Make the data into facts and dimension tables, rather than flat original tables.

🔸 Fact Sheet

  • Large quantitative data sheets and measures and indicators (OK, most of the time. In fact, there is no measure in the fact sheet.).
  • Example: fact_orders,,,,, fact_payments,,,,, fact_deliveries
  • Includes metrics such as revenue, order count, delivery time, etc.

🔹 Size chart

  • Smaller descriptive tables that can help understand the data in the fact table
  • Example: dim_store,,,,, dim_product,,,,, dim_customer,,,,, dim_delivery_agent
  • Helps filter, group and join facts for deeper insights

This structure can be enabled OLAP– Quick analytical queries across multiple dimensions. For example, you can now run the following query:

“Show me the store for the past 7 days and the average delivery time of the day.”

This step is done by data engineers in most organizations, but when I worked as a business intelligence engineer at Amazon, I did build very little dim and fact tables.

Step 4: Define KPIs and Metrics

This is Analytical Engineer (or BI Engineer) shine.

They are located between the technical data layer and business users. Their responsibilities usually include:

  • Define KPI (e.g. churn rate, repeat purchase %, satisfying time)
  • Write logic for complex metrics (e.g., similar retention, active users)
  • create Semantic Model or Indicator layer In tools like DBT or Looker
  • Ensure consistent definition of the entire company

At Amazon, for example, our team did not query the raw data to calculate revenue per time. Instead, we created Preprocessing fact table Cereals daily, weekly and monthly. This way, the dashboard loads faster and the metrics are consistent across the team.

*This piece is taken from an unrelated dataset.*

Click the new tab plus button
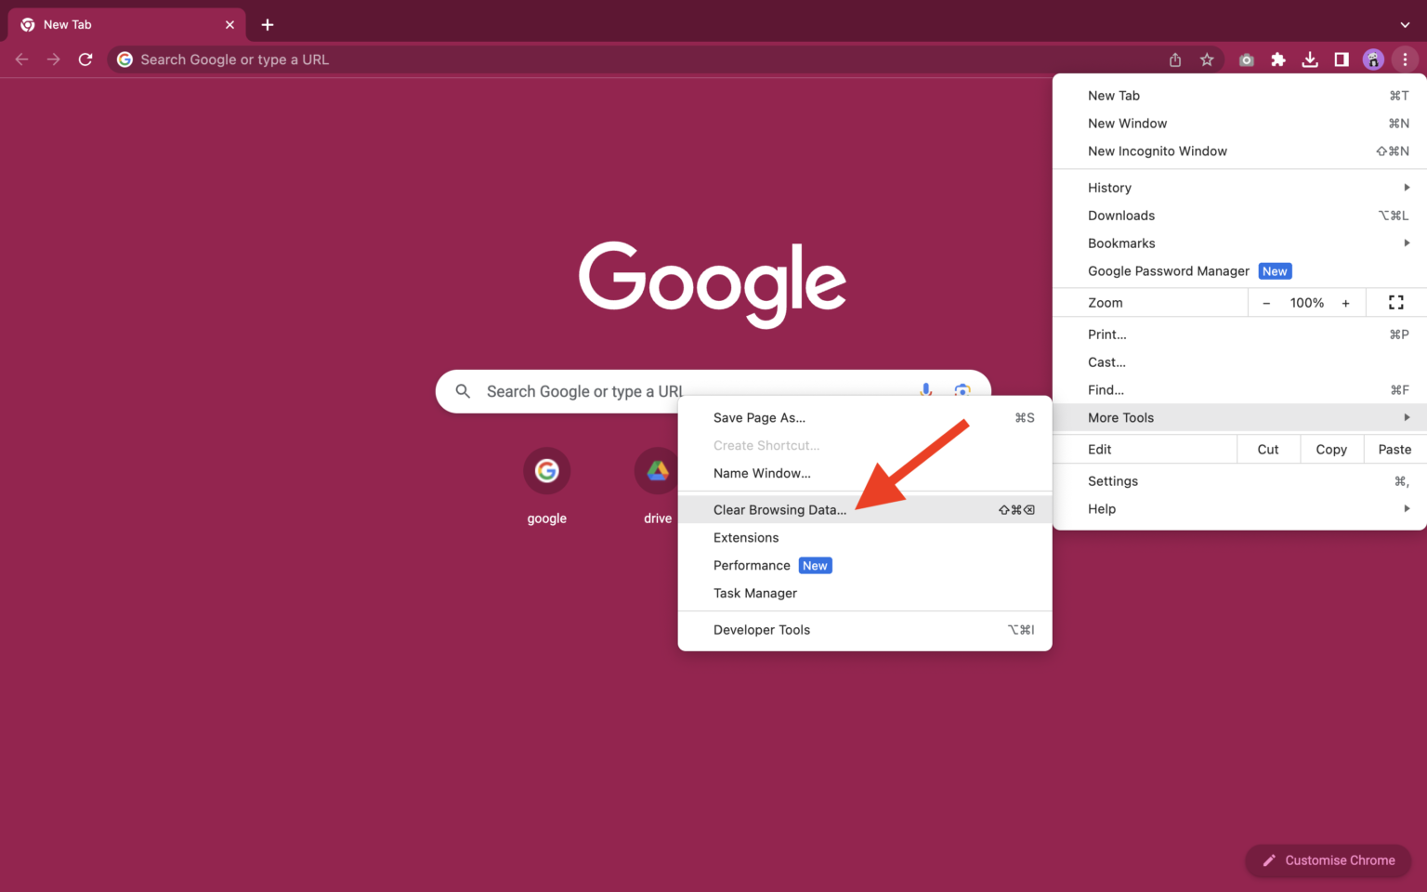The image size is (1427, 892). tap(268, 25)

Analytical Engineer is a translation between engineering and business – Definition What We measure and how We measure it.

Step 5: Analysis, Reporting, and Storytelling

Come now Data Analyst.

They are equipped with clean, modeled data, and they focus on answering actual business questions such as:

  • “Why did the retention rate drop in Bengaluru last month?”
  • “Which coupon code drives the latest users?”
  • “What are the top products that are reordered in the first 30 days?”

They build dashboards in tools like Tableau, Power BI, or Looker. They run temporary SQL queries. They delve into A/B test results, user behavior trends, and campaign effectiveness.

But the most important thing is Tell a story With data – plural numbers that make stakeholders understandable and feasible.

Who is who?

Generated by the author

TL; DR: Where is it suitable for you?

This is my thoughts:

  • Love building strong pipelines and solving scalability issues? →You are one Data Engineer
  • Like to define business metrics and organize complex datasets? →You are one Analytical Engineer
  • Like using data to reveal insights and tell stories? →You are one Data Analyst

Of course, real-world characters often blend it together. Especially at smaller companies, you may wear multiple hats. It doesn’t matter.

The key is not the title, but Where to add value and What makes you energetic.

The final thought

It took me a long time to understand what I actually did, not what my job title says. And, if you’ve ever been confused, you’re not alone.

Today, I can clearly say that I am Data Modeling,,,,, Business Logicand storytelling– The best position between analysis and engineering. And I learned that the ability to connect points is more important than installing in a perfect box.

If you’ve gone a similar path, or a character wearing a multi-hat – I’d love to hear your story.